#### Task brief:
Establish how many lines in the records below include the word "give"; respond with that number only.

#### Records to use:
+---+

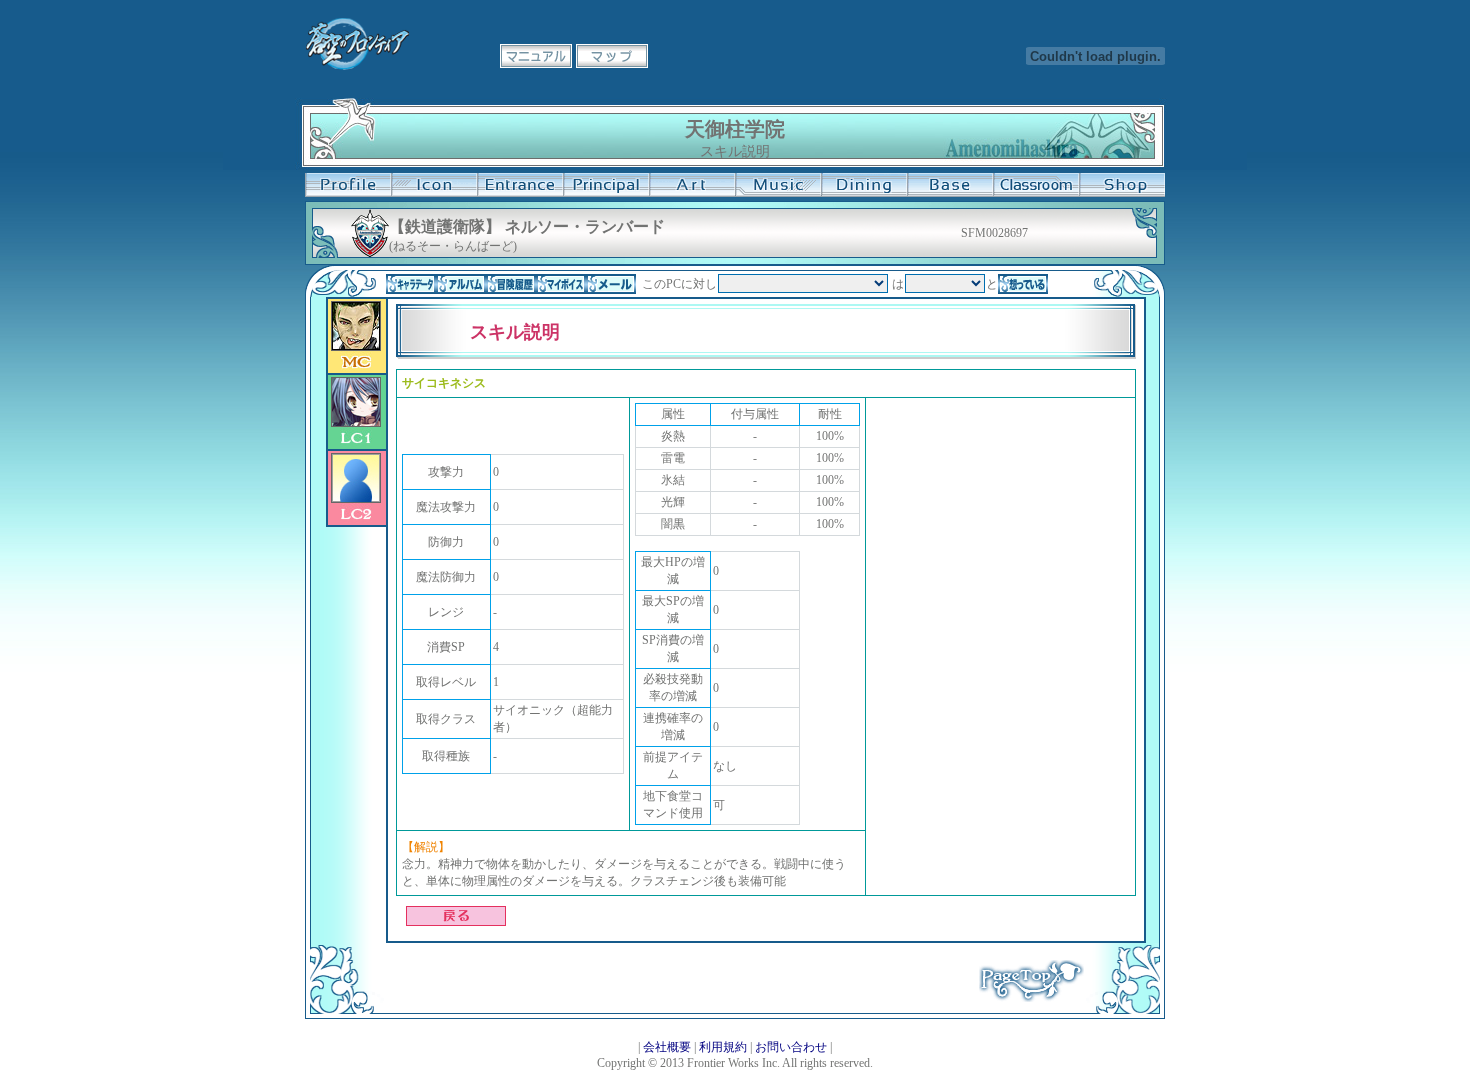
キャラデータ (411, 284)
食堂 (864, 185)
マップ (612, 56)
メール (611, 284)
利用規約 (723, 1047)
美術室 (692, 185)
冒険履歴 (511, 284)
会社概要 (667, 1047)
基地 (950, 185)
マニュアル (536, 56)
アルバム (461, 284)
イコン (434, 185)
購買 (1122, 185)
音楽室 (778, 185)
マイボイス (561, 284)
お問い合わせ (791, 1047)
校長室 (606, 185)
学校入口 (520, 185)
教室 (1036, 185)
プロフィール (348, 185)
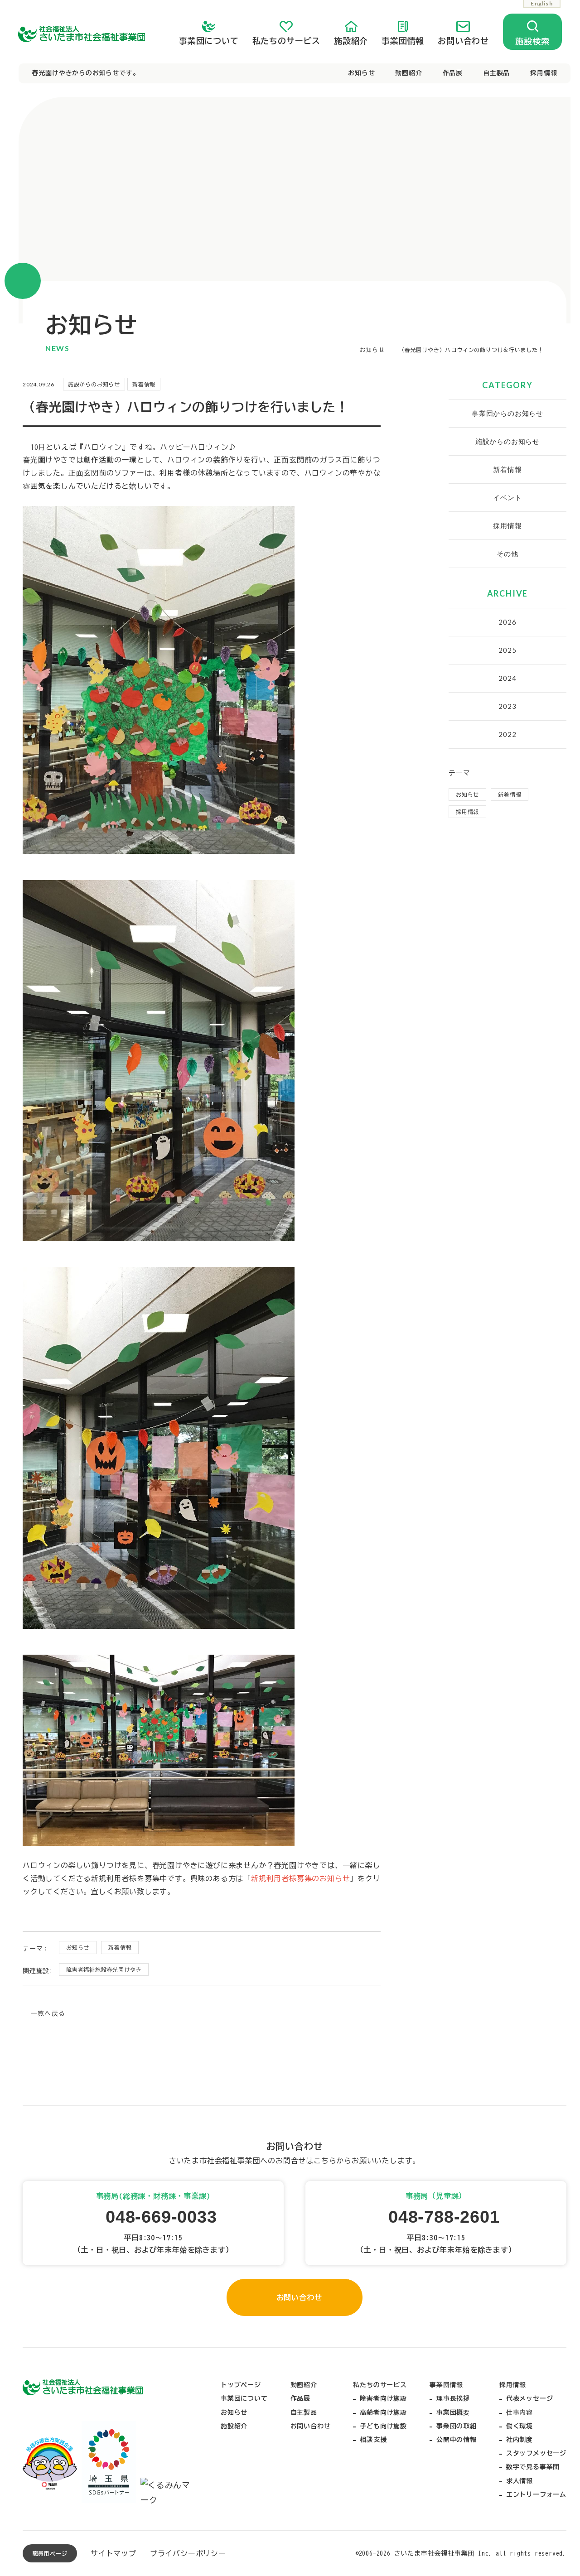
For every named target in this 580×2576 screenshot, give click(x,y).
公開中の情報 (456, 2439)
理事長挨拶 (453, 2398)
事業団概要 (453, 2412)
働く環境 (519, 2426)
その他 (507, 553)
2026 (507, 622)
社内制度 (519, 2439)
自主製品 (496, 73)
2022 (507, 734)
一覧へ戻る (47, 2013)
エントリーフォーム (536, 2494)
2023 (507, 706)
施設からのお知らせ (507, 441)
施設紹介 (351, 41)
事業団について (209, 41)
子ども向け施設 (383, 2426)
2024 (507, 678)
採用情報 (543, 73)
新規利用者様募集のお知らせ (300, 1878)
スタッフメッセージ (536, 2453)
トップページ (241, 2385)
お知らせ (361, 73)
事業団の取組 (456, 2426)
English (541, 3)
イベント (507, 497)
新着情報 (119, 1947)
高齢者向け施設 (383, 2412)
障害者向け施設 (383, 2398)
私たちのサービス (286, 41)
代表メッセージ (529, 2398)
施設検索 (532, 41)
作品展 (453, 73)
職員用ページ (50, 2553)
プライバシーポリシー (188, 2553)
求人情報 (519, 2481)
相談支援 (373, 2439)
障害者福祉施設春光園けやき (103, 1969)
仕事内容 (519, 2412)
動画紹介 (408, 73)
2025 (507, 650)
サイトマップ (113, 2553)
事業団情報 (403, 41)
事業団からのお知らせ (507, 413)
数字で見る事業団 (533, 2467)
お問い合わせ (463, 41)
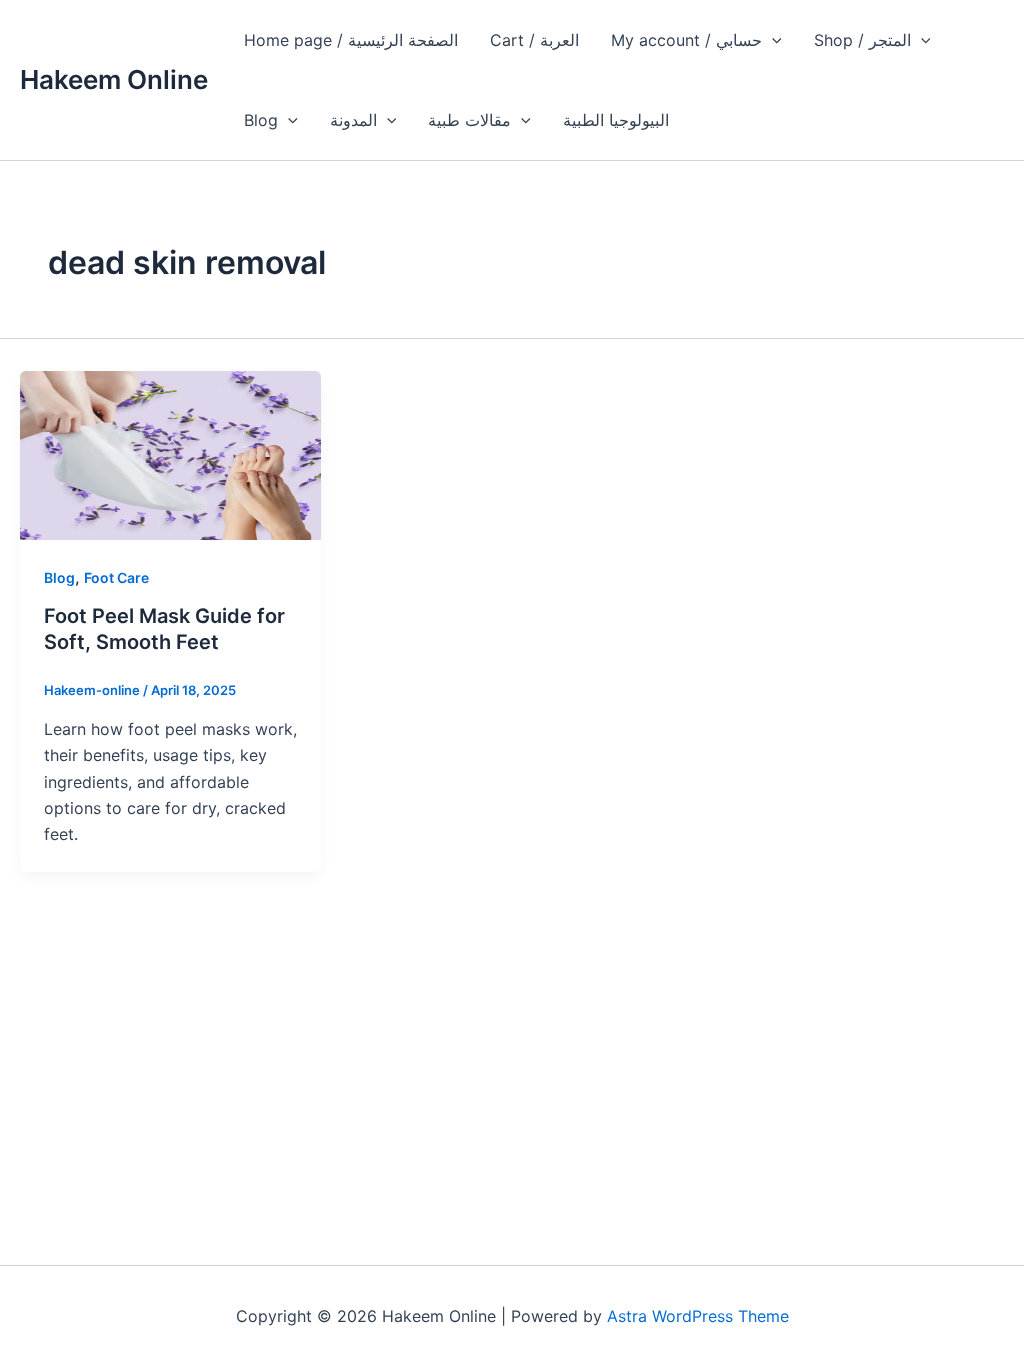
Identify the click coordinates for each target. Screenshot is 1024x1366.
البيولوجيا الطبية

+---+

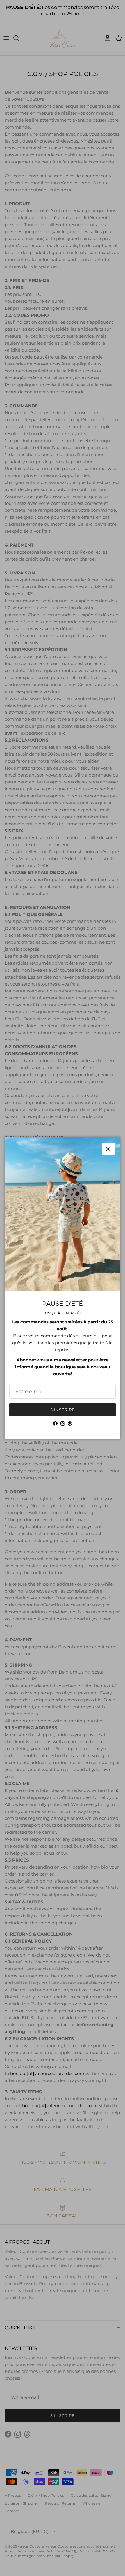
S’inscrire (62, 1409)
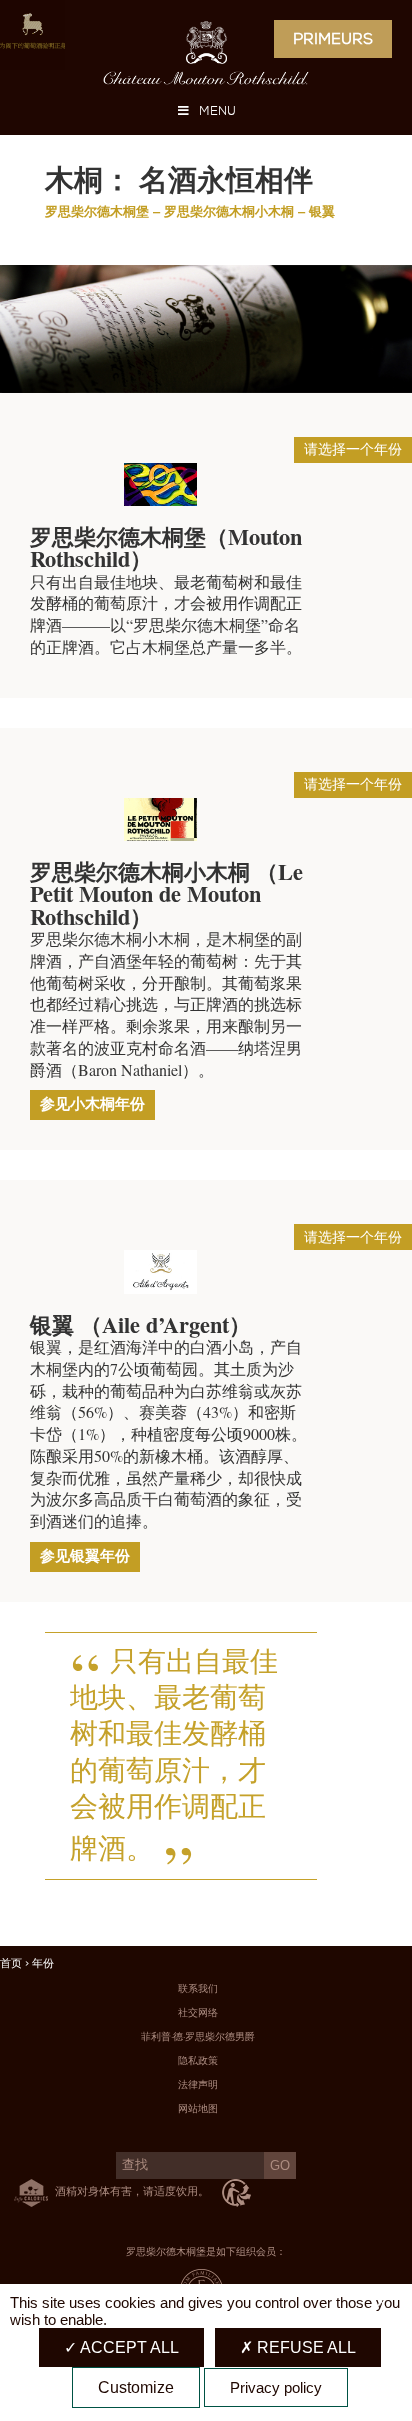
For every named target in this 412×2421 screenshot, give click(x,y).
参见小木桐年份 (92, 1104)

+---+

#### Output for this task:
2